Dive Brief:
- Dexcom will cut about 350 jobs globally as part of a broader restructuring, the company confirmed with MedTech Dive on Thursday.
- Company spokesperson James McIntosh said in an email the cuts make up about 3% of Dexcom’s total workforce. About 196 of the people affected are based in San Diego, where Dexcom is headquartered.
- The cuts are due to changes in Dexcom’s organizational model and operating structure, McIntosh wrote.
Dive Insight:
The layoffs follow a decision by Dexcom last year to move manufacturing from San Diego to Mesa, Arizona. At the time, Dexcom cut more than 500 jobs.
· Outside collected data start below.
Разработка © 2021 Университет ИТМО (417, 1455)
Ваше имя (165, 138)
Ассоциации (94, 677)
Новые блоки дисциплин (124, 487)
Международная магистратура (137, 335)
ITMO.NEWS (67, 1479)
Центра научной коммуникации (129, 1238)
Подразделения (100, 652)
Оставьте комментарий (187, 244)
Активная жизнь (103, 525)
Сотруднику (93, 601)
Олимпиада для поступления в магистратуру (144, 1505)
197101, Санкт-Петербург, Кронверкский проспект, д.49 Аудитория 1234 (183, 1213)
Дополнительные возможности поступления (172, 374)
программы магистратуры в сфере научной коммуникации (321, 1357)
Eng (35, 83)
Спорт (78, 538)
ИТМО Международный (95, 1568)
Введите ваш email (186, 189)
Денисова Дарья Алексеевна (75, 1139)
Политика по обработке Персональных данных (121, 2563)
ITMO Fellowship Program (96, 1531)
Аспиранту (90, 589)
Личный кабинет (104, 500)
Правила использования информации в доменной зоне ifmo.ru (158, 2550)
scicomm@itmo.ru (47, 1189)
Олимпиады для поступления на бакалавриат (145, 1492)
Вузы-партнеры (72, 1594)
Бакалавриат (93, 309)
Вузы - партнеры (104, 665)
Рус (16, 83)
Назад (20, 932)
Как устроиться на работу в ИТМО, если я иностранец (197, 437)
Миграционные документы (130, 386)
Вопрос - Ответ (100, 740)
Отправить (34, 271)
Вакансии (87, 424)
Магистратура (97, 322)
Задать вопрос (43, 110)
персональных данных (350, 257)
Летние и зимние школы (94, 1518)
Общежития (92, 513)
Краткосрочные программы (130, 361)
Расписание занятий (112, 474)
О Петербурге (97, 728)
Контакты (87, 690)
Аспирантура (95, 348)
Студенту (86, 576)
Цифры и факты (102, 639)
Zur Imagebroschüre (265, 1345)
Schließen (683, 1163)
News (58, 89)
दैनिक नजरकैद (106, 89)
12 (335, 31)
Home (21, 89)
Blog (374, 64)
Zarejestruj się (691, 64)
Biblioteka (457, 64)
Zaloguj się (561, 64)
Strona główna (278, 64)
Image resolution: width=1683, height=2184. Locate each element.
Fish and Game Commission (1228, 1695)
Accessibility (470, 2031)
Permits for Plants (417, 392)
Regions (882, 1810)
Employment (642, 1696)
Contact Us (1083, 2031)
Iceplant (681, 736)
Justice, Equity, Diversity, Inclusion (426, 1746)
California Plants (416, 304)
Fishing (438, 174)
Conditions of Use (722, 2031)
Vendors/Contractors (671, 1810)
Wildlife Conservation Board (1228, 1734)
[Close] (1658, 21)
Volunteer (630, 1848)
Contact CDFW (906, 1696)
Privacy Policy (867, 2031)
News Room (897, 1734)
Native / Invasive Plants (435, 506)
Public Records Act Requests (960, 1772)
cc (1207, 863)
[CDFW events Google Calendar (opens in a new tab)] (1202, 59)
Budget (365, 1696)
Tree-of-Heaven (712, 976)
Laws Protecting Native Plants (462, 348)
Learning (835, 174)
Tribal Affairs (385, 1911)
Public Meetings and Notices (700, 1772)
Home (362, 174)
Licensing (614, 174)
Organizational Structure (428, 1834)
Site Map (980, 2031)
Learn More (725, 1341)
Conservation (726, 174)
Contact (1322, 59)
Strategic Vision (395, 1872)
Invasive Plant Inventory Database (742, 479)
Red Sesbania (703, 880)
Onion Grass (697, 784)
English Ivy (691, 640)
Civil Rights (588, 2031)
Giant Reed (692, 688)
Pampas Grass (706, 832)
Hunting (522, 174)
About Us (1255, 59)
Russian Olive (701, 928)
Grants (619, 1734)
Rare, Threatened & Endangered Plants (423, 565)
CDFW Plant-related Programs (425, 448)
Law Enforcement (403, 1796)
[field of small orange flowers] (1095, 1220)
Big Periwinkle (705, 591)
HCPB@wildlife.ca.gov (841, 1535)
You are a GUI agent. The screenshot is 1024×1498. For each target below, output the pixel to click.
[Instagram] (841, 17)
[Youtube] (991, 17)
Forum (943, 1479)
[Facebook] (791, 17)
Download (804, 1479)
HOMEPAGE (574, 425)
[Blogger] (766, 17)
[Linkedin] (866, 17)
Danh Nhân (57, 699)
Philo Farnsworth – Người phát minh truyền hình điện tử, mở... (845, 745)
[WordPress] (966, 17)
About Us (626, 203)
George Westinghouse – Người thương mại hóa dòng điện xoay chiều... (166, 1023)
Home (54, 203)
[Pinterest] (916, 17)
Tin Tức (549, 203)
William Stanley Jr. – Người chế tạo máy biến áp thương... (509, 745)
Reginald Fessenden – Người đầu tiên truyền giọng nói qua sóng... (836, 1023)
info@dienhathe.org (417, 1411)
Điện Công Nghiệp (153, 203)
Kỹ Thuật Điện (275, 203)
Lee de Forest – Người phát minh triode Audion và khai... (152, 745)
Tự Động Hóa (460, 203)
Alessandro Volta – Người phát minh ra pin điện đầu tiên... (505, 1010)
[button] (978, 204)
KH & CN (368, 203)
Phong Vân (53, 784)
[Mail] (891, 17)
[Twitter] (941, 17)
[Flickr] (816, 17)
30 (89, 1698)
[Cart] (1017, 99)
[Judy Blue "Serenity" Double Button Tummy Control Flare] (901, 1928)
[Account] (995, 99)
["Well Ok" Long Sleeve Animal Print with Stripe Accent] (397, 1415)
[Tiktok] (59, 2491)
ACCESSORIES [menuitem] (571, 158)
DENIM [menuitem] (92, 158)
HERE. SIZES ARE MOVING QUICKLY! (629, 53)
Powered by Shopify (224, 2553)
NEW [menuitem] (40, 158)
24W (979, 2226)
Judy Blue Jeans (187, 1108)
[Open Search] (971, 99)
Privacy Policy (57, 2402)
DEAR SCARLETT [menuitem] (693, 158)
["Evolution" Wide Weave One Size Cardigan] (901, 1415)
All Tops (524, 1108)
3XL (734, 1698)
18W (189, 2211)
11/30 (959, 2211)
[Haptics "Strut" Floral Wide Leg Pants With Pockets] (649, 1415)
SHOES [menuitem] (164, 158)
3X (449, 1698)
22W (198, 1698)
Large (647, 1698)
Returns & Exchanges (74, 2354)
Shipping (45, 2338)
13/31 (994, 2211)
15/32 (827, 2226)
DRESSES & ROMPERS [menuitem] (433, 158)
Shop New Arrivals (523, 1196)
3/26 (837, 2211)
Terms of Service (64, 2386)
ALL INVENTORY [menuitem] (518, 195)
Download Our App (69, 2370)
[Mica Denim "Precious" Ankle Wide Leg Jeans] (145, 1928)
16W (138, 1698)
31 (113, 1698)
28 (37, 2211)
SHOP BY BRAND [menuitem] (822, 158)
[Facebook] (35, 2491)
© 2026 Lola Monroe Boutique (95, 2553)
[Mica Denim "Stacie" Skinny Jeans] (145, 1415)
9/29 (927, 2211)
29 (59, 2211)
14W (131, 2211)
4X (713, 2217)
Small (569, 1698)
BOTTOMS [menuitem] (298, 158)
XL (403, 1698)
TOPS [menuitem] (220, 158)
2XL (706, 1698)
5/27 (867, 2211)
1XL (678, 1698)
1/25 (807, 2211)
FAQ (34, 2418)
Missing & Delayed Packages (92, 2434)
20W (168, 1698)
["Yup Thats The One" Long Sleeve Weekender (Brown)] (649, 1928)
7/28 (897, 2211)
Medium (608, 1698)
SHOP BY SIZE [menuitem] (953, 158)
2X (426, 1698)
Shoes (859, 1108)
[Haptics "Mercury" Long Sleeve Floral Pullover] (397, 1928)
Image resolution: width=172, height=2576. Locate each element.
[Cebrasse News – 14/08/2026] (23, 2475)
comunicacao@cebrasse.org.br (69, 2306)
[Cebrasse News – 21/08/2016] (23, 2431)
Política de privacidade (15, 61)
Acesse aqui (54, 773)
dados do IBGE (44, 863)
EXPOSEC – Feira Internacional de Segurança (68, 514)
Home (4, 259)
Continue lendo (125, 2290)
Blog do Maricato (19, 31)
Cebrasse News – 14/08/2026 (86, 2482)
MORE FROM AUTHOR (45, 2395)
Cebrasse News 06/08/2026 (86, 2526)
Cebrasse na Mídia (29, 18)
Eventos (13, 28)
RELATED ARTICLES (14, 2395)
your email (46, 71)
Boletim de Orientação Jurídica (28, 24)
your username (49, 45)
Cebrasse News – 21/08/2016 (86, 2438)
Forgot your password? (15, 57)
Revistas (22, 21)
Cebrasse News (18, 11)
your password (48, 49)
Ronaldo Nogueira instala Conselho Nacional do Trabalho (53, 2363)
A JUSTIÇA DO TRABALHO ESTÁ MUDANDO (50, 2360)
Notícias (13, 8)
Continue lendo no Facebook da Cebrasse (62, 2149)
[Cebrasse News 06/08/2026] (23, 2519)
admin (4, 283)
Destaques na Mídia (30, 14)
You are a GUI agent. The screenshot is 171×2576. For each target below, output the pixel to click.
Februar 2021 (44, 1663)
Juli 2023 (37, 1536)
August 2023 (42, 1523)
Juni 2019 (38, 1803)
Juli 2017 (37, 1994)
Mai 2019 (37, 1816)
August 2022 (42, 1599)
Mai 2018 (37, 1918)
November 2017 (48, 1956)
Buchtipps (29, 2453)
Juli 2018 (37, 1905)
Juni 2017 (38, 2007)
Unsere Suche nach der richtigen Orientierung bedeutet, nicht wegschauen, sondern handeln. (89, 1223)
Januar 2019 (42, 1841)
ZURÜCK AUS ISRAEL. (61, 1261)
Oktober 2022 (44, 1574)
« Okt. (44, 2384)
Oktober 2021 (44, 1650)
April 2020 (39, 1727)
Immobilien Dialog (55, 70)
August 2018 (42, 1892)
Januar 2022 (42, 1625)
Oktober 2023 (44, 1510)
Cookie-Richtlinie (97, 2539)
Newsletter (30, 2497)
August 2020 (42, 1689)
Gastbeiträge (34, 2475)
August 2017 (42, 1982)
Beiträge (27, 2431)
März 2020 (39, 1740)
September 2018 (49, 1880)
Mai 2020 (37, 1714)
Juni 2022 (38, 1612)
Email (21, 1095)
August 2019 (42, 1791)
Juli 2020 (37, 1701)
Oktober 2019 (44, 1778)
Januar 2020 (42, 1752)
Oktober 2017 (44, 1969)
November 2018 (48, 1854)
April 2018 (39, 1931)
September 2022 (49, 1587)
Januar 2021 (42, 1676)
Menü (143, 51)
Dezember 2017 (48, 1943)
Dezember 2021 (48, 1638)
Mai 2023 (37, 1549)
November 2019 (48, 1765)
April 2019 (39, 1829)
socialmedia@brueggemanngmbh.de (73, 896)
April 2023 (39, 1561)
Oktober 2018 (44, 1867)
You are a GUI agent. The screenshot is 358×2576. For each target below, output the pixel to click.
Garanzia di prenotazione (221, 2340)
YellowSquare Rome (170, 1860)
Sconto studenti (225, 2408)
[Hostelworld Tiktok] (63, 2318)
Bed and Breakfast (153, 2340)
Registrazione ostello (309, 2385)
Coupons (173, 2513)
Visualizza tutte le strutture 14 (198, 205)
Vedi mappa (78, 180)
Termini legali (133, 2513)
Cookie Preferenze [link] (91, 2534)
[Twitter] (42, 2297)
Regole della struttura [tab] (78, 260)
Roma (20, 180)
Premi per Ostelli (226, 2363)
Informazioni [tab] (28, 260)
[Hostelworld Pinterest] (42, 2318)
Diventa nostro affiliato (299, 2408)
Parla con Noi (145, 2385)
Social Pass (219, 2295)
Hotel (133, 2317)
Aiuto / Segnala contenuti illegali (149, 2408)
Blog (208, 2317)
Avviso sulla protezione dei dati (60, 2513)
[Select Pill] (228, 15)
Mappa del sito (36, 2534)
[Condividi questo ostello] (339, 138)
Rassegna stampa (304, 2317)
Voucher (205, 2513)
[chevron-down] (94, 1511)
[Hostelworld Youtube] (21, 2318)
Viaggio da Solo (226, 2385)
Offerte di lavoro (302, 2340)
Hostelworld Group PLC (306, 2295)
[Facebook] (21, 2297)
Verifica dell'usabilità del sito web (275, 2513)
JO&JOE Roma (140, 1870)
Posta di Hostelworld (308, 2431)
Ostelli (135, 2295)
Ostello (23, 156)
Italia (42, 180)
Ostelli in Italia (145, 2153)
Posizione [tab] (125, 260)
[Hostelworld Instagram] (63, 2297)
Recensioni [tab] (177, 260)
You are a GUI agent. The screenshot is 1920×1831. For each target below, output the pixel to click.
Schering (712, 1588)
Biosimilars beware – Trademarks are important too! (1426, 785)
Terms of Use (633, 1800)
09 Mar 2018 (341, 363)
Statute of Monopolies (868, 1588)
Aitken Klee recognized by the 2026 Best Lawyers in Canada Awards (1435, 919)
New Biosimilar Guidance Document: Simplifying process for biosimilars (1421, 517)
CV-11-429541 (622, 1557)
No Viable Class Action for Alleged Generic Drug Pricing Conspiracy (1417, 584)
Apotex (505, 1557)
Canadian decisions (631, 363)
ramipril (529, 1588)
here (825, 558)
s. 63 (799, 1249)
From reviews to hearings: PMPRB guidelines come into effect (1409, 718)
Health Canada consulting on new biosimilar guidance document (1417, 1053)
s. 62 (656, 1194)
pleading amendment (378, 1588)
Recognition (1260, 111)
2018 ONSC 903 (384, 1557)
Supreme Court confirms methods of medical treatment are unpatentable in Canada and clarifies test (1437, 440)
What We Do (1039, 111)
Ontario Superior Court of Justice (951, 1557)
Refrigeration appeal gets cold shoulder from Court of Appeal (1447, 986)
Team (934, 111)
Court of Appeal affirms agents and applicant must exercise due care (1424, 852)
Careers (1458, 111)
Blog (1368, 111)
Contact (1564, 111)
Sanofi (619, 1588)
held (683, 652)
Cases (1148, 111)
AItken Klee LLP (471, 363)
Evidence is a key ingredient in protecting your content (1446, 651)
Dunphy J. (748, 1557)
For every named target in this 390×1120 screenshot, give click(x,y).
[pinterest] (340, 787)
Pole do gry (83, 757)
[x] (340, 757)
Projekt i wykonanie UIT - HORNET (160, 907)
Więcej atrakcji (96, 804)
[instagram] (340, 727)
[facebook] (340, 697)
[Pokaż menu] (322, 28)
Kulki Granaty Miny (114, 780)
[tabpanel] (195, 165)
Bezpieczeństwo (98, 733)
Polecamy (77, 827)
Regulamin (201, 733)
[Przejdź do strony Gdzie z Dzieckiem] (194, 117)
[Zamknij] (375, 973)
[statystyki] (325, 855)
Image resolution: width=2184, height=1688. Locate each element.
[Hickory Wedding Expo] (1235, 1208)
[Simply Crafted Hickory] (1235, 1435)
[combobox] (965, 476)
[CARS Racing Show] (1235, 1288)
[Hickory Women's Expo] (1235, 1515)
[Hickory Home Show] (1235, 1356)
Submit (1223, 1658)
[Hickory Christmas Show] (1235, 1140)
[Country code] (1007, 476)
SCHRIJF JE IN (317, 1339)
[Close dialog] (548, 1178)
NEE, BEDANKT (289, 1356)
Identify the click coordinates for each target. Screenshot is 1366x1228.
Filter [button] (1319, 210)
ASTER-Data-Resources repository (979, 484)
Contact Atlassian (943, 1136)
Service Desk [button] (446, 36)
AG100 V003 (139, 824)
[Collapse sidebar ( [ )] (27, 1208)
In the latest round of cuts, Dexcom is eliminating 134 operations roles in San Diego as the company continues to transition manufacturing and operations to Arizona, McIntosh wrote. San Diego will remain the company’s product innovation center and global headquarters.
The cuts cover a variety of positions, according to a California Worker Adjustment and Retraining Notification filing submitted in late August. They include manufacturing and sales jobs, as well as senior managers working in marketing, regulatory affairs, finance, mechanical engineering and other roles.
The layoffs are expected to start on Nov. 3, according to the filing.
Dexcom announced several changes in its most recent earnings call, including a leadership transition. Current CEO Kevin Sayer will step down in January, with Chief Operating Officer Jake Leach taking the helm. Dexcom is also preparing for the launch of a 15-day version of its G7 glucose monitor, which the company expects will start in the second half of the year, Sayer said in the July earnings call.
Dexcom raised its sales expectations for 2025 in its second-quarter call. The company reported revenue of $1.16 billion, a 15% increase year over year, and net income of $179.8 million, a 25% increase.